Will Indiana Save Hillary?

May 4, 2008 - 12:00 am - by Ari J. Kaufman
Typical White Person
2008-05-05 21:32:24

he rose to the top of the dirty Chicago political machine by playing the game and he says he’s going to change Washington? DC is clean compared to the Chicago sewer. He didn’t change politics in Chicago, dozens of killings in his hometown in a few weeks, police armed with machine guns.

Where is Obama? He hasn’t uttered a word about it. He is in it for himself and says it’s about “your hopes and dreams”. He must be laughing all the way to the bank!

The Illusion that is Obama

POLITICAL campaigning necessarily produces a wide gap between words and deeds. This is the price of bringing together a broad coalition with disparate interests. All effective politicians are at times authentically insincere or sincerely inauthentic. Exaggeration, embellishment, overstatement, doubletalk, deception and lies presented as metaphorical truths are the order of the day.

So, of course, Barack Obama is no different. He exaggerates the credit he deserves for a limited piece of ethics-reform legislation. He embellishes when he presents himself as having had a consistent record on the Iraq war when in fact he’s done a fair amount of zigzagging.

He engages in doubletalk when, on free trade and Iraq, he tells the yokels one thing and the policy people another. He overstates when he presents his minimal accomplishments in the Illinois Senate as proof of his stature. He engages in systematic deception when he says he doesn’t take money from lobbyists.

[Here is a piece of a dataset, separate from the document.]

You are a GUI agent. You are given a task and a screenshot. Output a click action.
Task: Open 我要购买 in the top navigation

He presents a lie as metaphorical truth when he says it was the 1965 bloody Sunday attacks on peaceful civil rights protesters in Selma, Alabama, that inspired his parents to marry. (They had been married for years already.)

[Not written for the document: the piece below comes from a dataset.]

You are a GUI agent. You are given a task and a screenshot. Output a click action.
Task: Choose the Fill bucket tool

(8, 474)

All of this is unappealing, but also unexceptional. What makes it different is that there’s not just a gap but a chasm between his actions and his professed principles, which would normally kill a candidacy. And because his deeds are so few, the disparity is all the more salient.

Obama, far more than the others, is the “judge me by what I say and not what I do” candidate. He wants to be the conscience of the country without necessarily having one himself.

The disparity between Obama’s rhetoric of transcendence and his conventional Chicago racial and patronage politics is a leitmotiv of his political career. In New York, politicians (Al Sharpton excepted) are usually forced to pay at least passing tribute to universal principles and the ideal of clean government.

But Chicago, until recently a city of Lithuanians, blacks and Poles governed by Irishmen on the patronage model of the Italian Christian Democrats, is the city of political and cultural tribalism.

Blacks adapted to the tribalism and the corrupt patronage politics that accompanied it. Historically, one of the ironies of Chicago politics is that the clean-government candidates have been the most racist, while those most open to black aspirations have been the most corrupt. When the young Jesse Jackson received his first audience with then mayor Richard Daley Sr – impervious to the universalism of the civil rights movement in its glory – offered him a job as a toll-taker. Jackson thought the offer demeaning but in time adapted.

In Chicago, racial reform has meant that the incumbent mayor, Richard M. Daley, has been cutting blacks in on the loot. Louis Farrakhan, Jackson, Jeremiah Wright and Obama are all, in part, the expression of that politics. It hasn’t always worked for Chicago, which, under the pressure of increasing taxes to pay for bloated government, is losing its middle class. But it has served the city’s political class admirably.